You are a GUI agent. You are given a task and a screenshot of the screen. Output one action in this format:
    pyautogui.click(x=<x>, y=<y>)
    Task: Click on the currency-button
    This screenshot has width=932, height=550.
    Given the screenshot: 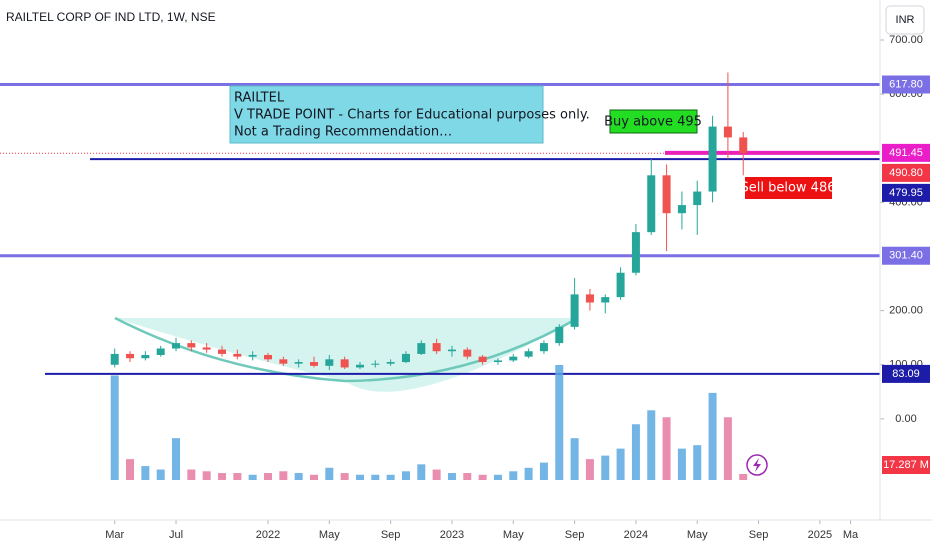 What is the action you would take?
    pyautogui.click(x=905, y=20)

--- Exercise goal ---
Rewrite the entries, starting at the first line and ending at the line containing "This screenshot has", with "currency-button" replaced by "language-button" and nothing else changed.

--- Output ---
You are a GUI agent. You are given a task and a screenshot of the screen. Output one action in this format:
    pyautogui.click(x=<x>, y=<y>)
    Task: Click on the language-button
    This screenshot has width=932, height=550.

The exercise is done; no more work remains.